With just a week to go until college basketball's best await the moment their names are called by their future NBA employers, the pressure is intensifying as teams make finals motions towards who they want on their roster.
Never mind the NBA labor dispute currently underway which could leave the league sidelined for the 2011-2012 season. Right now it's about the chance to put last minute impressions on teams in workouts and prepare for one of the most important days in a soon-to-be rookie's career.
For former Butler guard Shelvin Mack, the last month of conditioning after declaring for the draft has been a whirlwind, and reflecting on his last three years of college basketball before possibly hearing his name called in the first round is something he will never forget.
"I've been waiting my whole life for this opportunity," Mack said. "The past two weeks I've been to eight different cities, so that's a lot of fun. I'm just going out there meeting new guys, meeting general managers and just enjoying the whole process."
After two back-to-back Final Four appearances, the ex-Butler player edged his way into the spotlight. In a year where the NBA draft features big names like Kyrie Irving, Brandon Knight and Kemba Walker, Mack made his presence known and has had some fun making a name for himself amongst a stacked 2011 class.
"I talk a lot of smack to a lot of people," Mack joked about his competition. "It's been very unique. I've seen Kemba Walker and have talked with him [along with] Enes Kanter from Kentucky. It's been a very different situation than I'm used to."
Since declaring for the draft on May 8, Mack hasn't had much free time in his schedule. Traveling all across the United States, working out with eight teams thus far has given the guard a different perspective on what he's going through and taking pride in his experience as a Bulldog. Mack says he still remains in contact with his teammates and coaching staff as they send their praise to him during his journey to the NBA.
With no small egos in the upcoming draft, being a Bulldog has a special significance for Mack considering he comes from a place where it's UK basketball or bust.
"I have a lot of pride in it, especially coming from Lexington, Kentucky where UK basketball hails," Mack said. "I always have something to say when I go back home. My three years I've been in college I've finished ahead of UK each time and I take that seriously."
The Butler network has helped Mack get acclimated to his NBA workouts and what to expect upon being drafted. Gordon Hayward was the first Butler player to lead the way into the league and has been an insightful resource for his former teammate. The Jazz forward has gone through a lot in his first season and tells Mack to anticipate the unexpected with each game.
"Some games he might play 38 to 40 minutes and then the next game he might not see the court. So if I'm able to handle that minutes leak, I'll be alright."
Also taking his chances in the draft is former teammate Matt Howard who most recently had a workout with the Detroit Pistons. The ex-Butler forward hasn't generated too much buzz surrounding his NBA prospects, but hopes to hear his name called in either of the two rounds.
The 225 pound, 6-foot-8 Howard is seemingly undersized and has a slim chance to play at the forward position in the NBA. Though averaging career highs in points with 16.4, rebounds with 7.7 and a three-point percentage under 40, Howard's numbers look to put him as a late second round pick, if he's even drafted at all.
Mack has confidence in his teammate looking back on how the duo dominated the Horizon League as well as some of the best competition over the last two college basketball seasons.
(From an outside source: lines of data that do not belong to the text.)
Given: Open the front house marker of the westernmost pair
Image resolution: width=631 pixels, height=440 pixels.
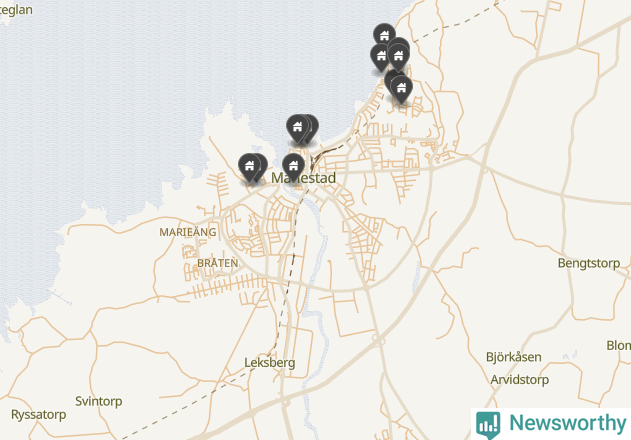Looking at the screenshot, I should tap(250, 167).
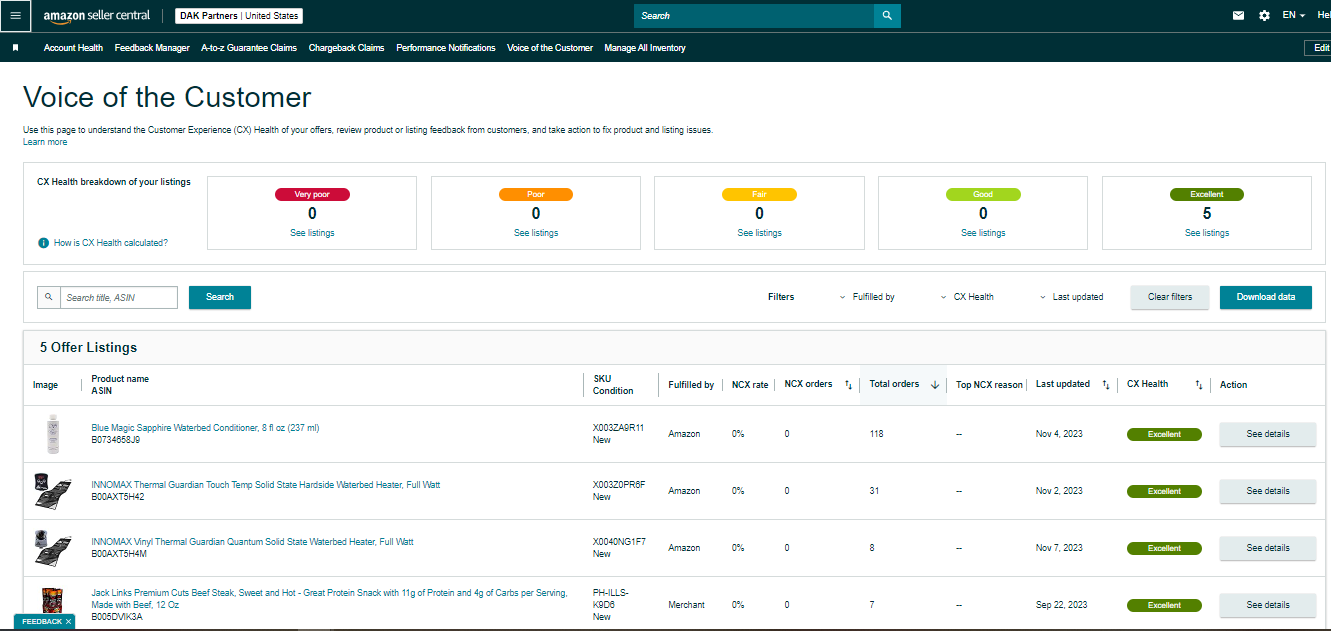Open Account Health menu item
The width and height of the screenshot is (1331, 631).
click(x=73, y=48)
"I think [he] has a great chance. He's a winner. I think every organization in the NBA wants someone on their team that can win and know how to win. You can count on him to play hard for all 82 games."
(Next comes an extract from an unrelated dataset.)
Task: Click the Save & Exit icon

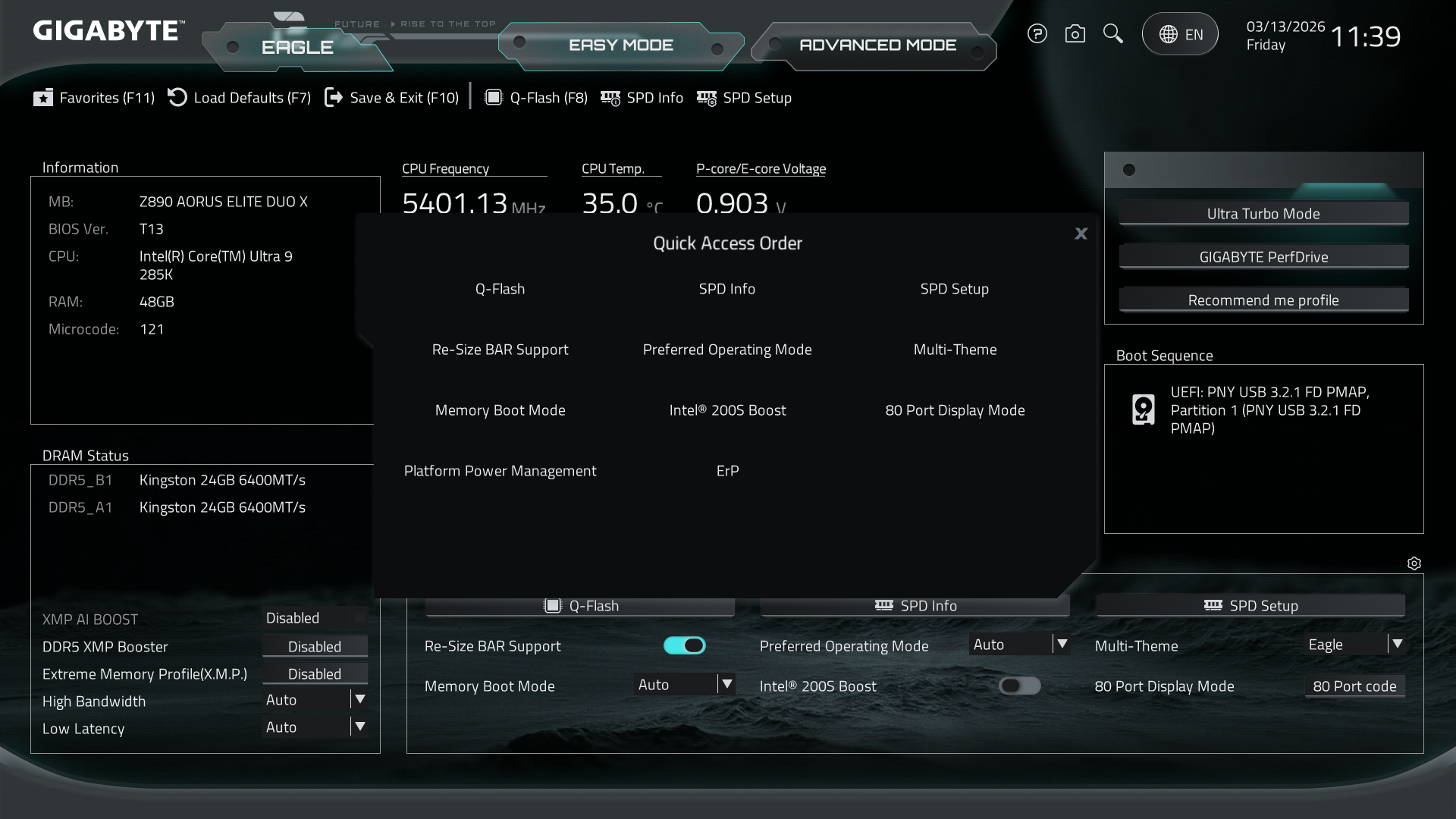Action: pos(334,98)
Though there isn't much buzz around in what round Howard will go, several mock-draft sites place Mack to be chosen in the first round by the Chicago Bulls. While tempting to see what other people think of his prospects, Mack doesn't take the sites too seriously.
"It's just random people having some fun at a computer, same thing as doing a bracket," Mack said. "You just got to go out there and play hard whether you end up in the first or second round because you don't know what your opportunity will be."
One of Mack's eight workouts was with Chicago and if drafted by the Bulls, he looks forward to being a part of another team with proven winning ways. Though local to Indianapolis for his college career, many Pacer fans would love the chance to see Mack wearing blue and yellow next season as this year's playoff run is enticing for any player to want to be a part of.
"They keep improving," Mack said. "Hopefully I'll have a chance to work out with them in the next week. My schedule's hectic so I don't know if I'll have the chance to get that in."
With under a week until Mack will sit down in front of his television with his mother and sister in Lexington, Kentucky, nerves are running high for the guard as he plans to get as much practice in and see as many teams as he can. Plans to be at home anxiously waiting for the phone to ring next Thursday have Mack very excited of how his future will change in one night.